All of lore.kernel.org
 help / color / mirror / Atom feed
From: Greg Kroah-Hartman <gregkh@linuxfoundation.org>
To: linux-kernel@vger.kernel.org, stable@vger.kernel.org
Cc: Greg Kroah-Hartman <gregkh@linuxfoundation.org>,
	Stefan Liebler <stli@linux.ibm.com>,
	Thomas Gleixner <tglx@linutronix.de>,
	Peter Zijlstra <peterz@infradead.org>,
	Heiko Carstens <heiko.carstens@de.ibm.com>,
	Darren Hart <dvhart@infradead.org>,
	Ingo Molnar <mingo@kernel.org>, Sasha Levin <sashal@kernel.org>,
	Sudip Mukherjee <sudipm.mukherjee@gmail.com>,
	Lee Jones <lee.jones@linaro.org>
Subject: [PATCH 4.9 15/49] futex: Cure exit race
Date: Mon, 22 Feb 2021 13:36:13 +0100	[thread overview]
Message-ID: <20210222121025.999623772@linuxfoundation.org> (raw)
In-Reply-To: <20210222121022.546148341@linuxfoundation.org>

From: Thomas Gleixner <tglx@linutronix.de>

commit da791a667536bf8322042e38ca85d55a78d3c273 upstream.

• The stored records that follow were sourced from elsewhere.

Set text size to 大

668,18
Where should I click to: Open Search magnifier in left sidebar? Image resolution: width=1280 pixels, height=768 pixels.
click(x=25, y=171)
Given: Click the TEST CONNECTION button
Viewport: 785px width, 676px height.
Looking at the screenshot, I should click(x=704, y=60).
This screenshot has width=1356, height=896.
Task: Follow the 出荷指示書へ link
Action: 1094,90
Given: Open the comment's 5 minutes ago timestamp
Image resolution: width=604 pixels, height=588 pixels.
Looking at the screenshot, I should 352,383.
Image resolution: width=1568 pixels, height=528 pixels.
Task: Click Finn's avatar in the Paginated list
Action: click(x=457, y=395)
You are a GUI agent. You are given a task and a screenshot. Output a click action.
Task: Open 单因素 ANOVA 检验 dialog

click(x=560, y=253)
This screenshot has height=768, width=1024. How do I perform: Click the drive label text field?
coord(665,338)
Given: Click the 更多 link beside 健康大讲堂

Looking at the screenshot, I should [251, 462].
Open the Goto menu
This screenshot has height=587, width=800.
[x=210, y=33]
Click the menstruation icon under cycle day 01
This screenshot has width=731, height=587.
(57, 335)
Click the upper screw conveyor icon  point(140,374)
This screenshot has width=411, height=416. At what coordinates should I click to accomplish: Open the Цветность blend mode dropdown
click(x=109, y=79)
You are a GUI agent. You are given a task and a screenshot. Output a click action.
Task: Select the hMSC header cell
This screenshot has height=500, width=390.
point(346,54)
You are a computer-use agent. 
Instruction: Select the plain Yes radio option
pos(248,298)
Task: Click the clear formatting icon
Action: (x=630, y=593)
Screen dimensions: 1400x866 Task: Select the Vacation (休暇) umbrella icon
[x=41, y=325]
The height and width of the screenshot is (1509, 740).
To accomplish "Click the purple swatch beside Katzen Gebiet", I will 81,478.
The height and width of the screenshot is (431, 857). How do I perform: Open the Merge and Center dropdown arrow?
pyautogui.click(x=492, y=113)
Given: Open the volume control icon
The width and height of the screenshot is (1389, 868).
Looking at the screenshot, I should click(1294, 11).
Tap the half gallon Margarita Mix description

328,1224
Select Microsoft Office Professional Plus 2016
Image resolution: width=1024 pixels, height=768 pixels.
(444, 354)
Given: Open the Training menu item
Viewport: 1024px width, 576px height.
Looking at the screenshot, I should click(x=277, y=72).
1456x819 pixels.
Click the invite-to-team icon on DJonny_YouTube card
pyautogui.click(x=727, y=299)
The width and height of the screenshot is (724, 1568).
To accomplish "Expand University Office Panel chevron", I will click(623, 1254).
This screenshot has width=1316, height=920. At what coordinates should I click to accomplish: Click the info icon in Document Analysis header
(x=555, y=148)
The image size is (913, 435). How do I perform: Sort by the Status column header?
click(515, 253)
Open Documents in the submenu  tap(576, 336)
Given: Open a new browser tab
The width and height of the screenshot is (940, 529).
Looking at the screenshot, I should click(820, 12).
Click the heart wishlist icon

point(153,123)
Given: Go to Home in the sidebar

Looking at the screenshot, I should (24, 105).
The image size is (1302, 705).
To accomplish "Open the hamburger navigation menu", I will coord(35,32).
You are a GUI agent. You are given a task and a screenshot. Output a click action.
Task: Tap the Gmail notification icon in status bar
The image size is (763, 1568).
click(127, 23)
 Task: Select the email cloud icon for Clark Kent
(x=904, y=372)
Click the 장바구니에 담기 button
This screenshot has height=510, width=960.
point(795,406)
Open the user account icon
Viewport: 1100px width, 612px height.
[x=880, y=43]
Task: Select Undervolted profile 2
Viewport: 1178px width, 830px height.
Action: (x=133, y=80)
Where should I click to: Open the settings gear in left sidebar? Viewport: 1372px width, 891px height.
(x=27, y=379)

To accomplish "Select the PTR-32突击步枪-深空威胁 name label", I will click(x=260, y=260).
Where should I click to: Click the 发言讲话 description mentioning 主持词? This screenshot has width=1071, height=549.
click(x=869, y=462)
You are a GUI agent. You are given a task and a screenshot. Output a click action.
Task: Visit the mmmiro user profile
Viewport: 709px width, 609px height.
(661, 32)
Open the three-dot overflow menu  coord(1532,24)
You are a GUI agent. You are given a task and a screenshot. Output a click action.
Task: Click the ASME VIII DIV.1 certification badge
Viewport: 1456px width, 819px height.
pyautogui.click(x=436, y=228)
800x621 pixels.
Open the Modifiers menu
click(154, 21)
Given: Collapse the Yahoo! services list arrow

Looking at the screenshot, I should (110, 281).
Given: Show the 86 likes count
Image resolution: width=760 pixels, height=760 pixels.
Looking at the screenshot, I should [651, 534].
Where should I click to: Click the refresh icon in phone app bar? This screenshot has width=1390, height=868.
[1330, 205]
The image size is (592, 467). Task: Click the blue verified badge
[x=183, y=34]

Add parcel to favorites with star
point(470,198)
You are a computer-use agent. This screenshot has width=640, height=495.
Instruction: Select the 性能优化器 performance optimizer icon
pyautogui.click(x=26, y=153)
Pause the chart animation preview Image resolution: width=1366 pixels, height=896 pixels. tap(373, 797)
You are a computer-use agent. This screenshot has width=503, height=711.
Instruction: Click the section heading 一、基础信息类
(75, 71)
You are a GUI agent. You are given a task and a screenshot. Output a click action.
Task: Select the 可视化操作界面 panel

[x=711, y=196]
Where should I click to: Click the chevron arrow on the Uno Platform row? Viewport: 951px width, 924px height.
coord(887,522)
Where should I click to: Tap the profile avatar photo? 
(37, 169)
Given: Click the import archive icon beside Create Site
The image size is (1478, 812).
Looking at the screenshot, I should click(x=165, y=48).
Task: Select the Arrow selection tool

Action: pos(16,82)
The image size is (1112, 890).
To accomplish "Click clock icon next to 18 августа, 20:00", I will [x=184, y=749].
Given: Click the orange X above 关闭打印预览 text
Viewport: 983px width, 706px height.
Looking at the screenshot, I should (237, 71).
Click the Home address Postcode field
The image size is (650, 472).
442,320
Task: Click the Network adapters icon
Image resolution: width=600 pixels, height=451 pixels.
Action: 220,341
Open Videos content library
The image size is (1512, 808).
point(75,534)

Stefan reported, that the glibc tst-robustpi4 test case fails
occasionally. That case creates the following race between
sys_exit() and sys_futex_lock_pi():

 CPU0				CPU1

 sys_exit()			sys_futex()
  do_exit()			 futex_lock_pi()
   exit_signals(tsk)		  No waiters:
    tsk->flags |= PF_EXITING;	  *uaddr == 0x00000PID
  mm_release(tsk)		  Set waiter bit
   exit_robust_list(tsk) {	  *uaddr = 0x80000PID;
      Set owner died		  attach_to_pi_owner() {
    *uaddr = 0xC0000000;	   tsk = get_task(PID);
   }				   if (!tsk->flags & PF_EXITING) {
  ...				     attach();
  tsk->flags |= PF_EXITPIDONE;	   } else {
				     if (!(tsk->flags & PF_EXITPIDONE))
				       return -EAGAIN;
				     return -ESRCH; <--- FAIL
				   }

ESRCH is returned all the way to user space, which triggers the glibc test
case assert. Returning ESRCH unconditionally is wrong here because the user
space value has been changed by the exiting task to 0xC0000000, i.e. the
FUTEX_OWNER_DIED bit is set and the futex PID value has been cleared. This
is a valid state and the kernel has to handle it, i.e. taking the futex.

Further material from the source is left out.